Rainwater harvesting (RWH) is the collection and storage of rain, rather than allowing it to run off. It is a process used for collecting and storing rainwater for later use. It is an ancient technique that has gained popularity in recent years due to its

 environmental and economic benefits.

Rainwater harvesting can be implemented on both small and large scales, by using different types of storage structures such as weirs or small dams primarily for humans, irrigation and livestock. More over the stored rainwater behind the weirs or small dams recharge the aquifer in the study area.

Rainwater harvesting is a double agents process, firstly store water behind the weirs for different uses and secondly is recharging groundwater which in turn works to reduce the concentration of negative anions such as sulfates (SO₄) and bicarbonates (HCO₃) due to the Fatha geological formation, and positive ions such as calcium (Ca),  sodium (Na) and magnesium (Mg), since rainwater is considered soft and clean water.

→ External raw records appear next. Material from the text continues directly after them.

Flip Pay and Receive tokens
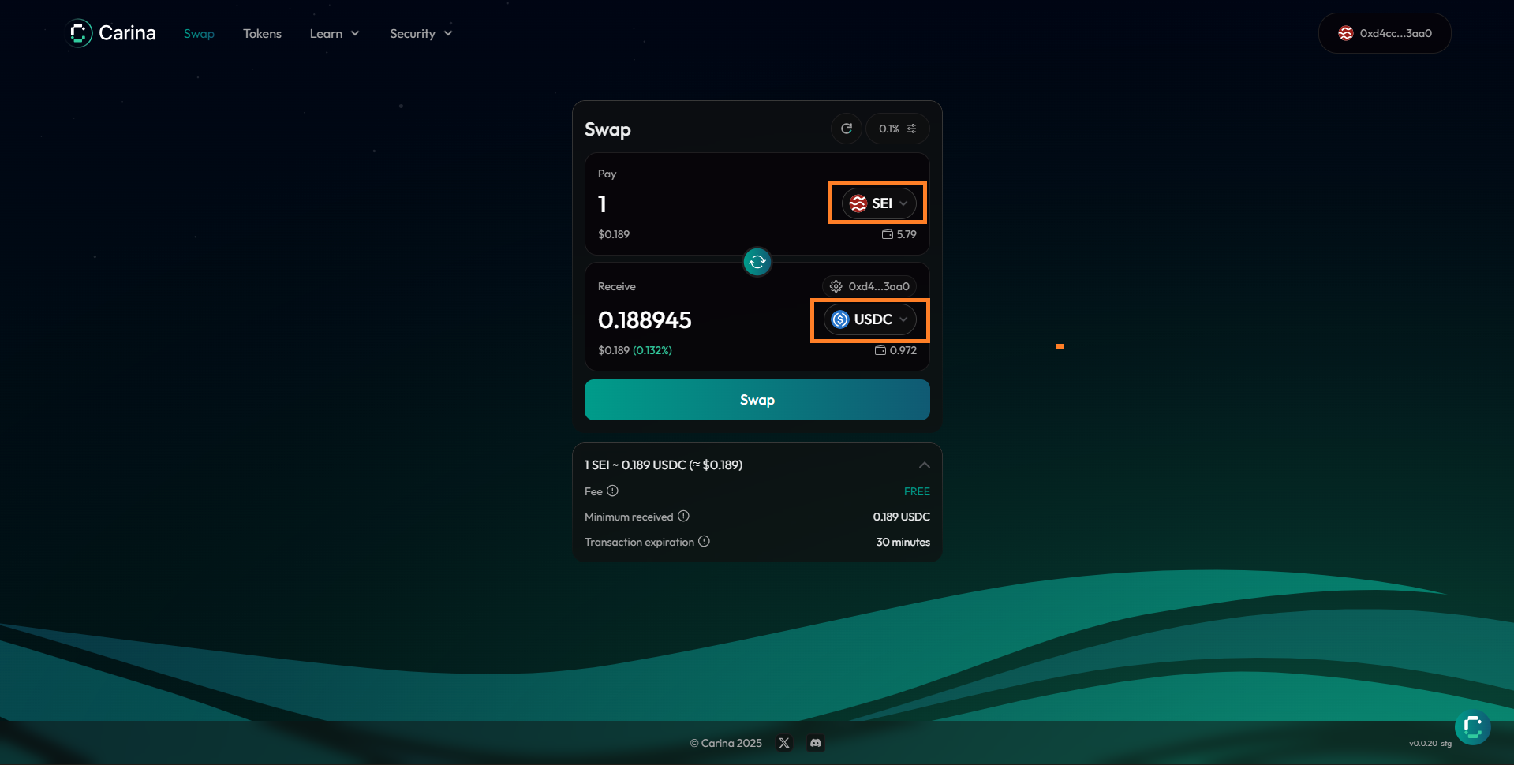 pyautogui.click(x=757, y=262)
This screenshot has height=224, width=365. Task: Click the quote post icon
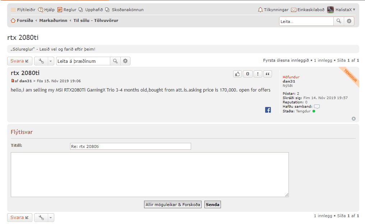tap(268, 74)
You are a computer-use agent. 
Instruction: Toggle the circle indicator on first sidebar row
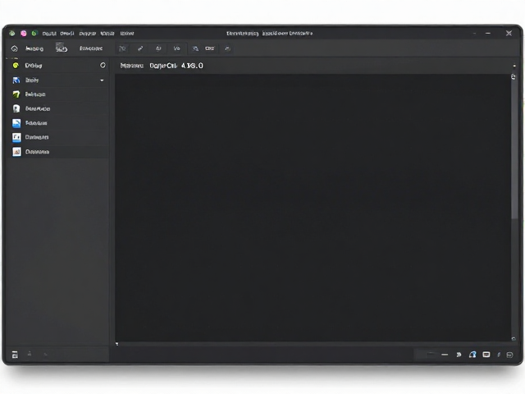103,66
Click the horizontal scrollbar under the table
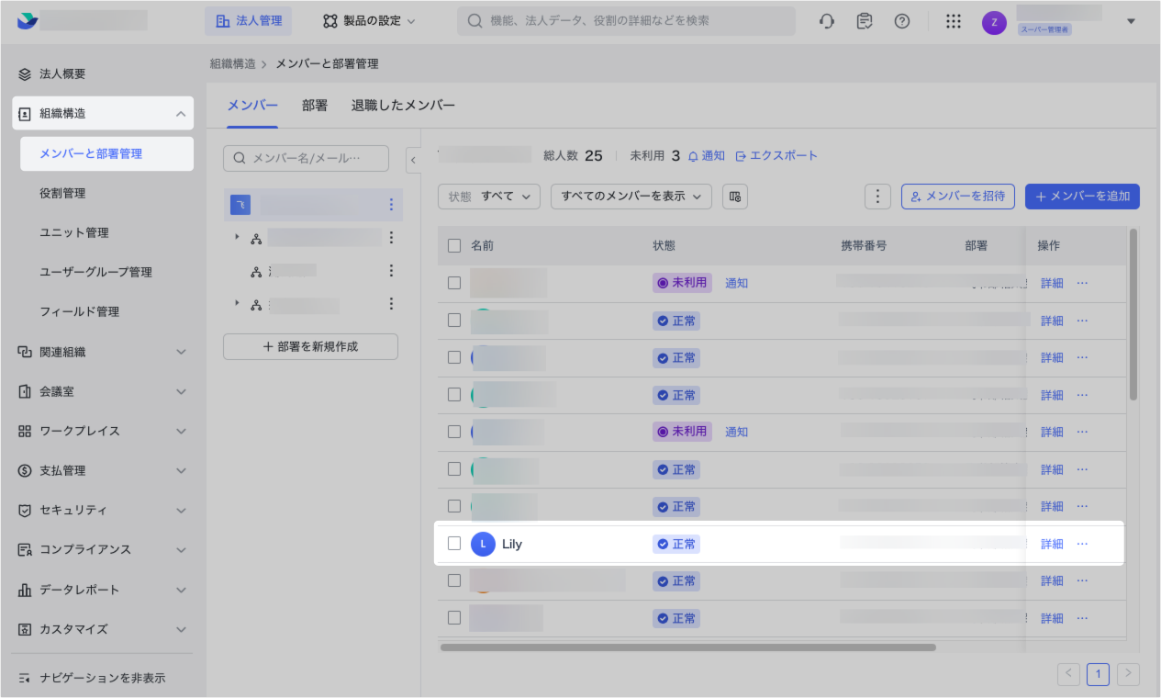This screenshot has height=698, width=1161. (x=687, y=647)
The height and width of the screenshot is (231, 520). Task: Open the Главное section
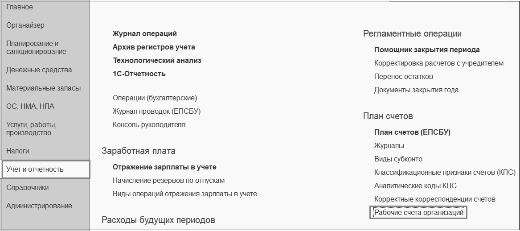click(20, 7)
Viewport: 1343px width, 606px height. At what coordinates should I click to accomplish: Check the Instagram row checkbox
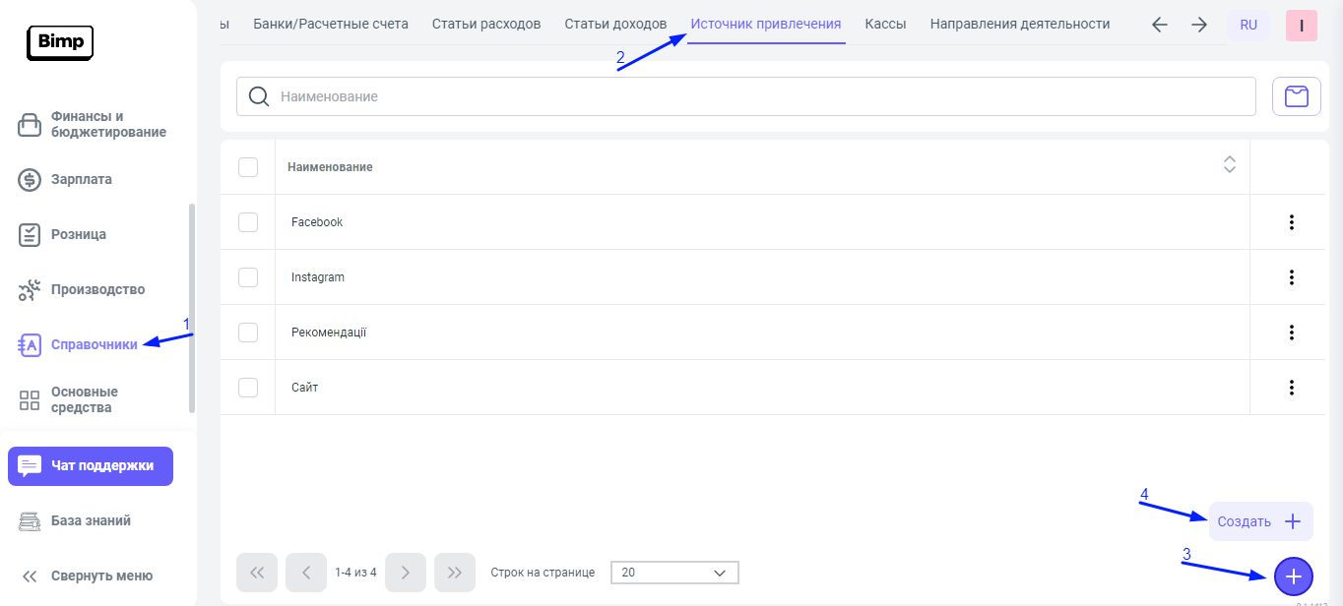[248, 277]
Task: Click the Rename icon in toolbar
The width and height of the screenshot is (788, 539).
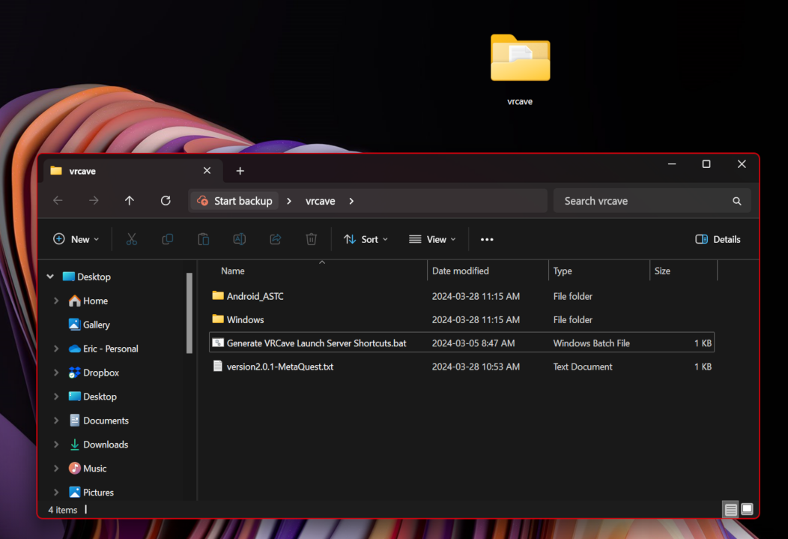Action: click(240, 239)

Groundwater samples obtained from (12) wells distributed inside the basin. These samples were analyzed for physical properties such as TDS, pH and Ec and their cations such as Ca, Na, Mg and K and anions such as HCO₃, SO₄, Cl, NO₃ and F. The results analysis for the first period showed that the amount of Ca present in the groundwater samples ranges from (87 – 123) mg/l, Na values were in the range of (114 - 146) mg/l, Mg concentration vary from (98 – 152) mg/l and K ranges from (1.2 - 3.4) mg/l. While values for anions concentration such as HCO₃ range (187- 267) mg/l , SO₄ values range ( 220-550) mg/l, Cl values range (58-94) mg/l, NO₃ values range ( 32-43) mg/l and F values range (0.3-1.2) mg/l. While the results analysis of second period differ slightly from the first period, which showed that the amount of Ca present in the groundwater samples ranges from (74 – 89) mg/l, Na values were in the range of (95 - 122)mg/l, Mg concentration vary from (102 – 142)mg/l and K ranges from (1.3 - 2.8)mg/l. While values for anions concentration such as HCO₃ range (166- 236)mg/l , SO₄ values range ( 220-440) mg/l, Cl values range (46-86) mg/l,  NO₃ values range ( 24-32) mg/l and F values range (0.28-1.14) mg/l Conservation and preservation of water resources is urgently required to be done. Water management has always been practiced in our communities since ancient times,  but today this has to be done on priority basis.

Rainwater harvesting can also lessen the environmental impact of urbanization on  storm water drainage systems and receiving water bodies.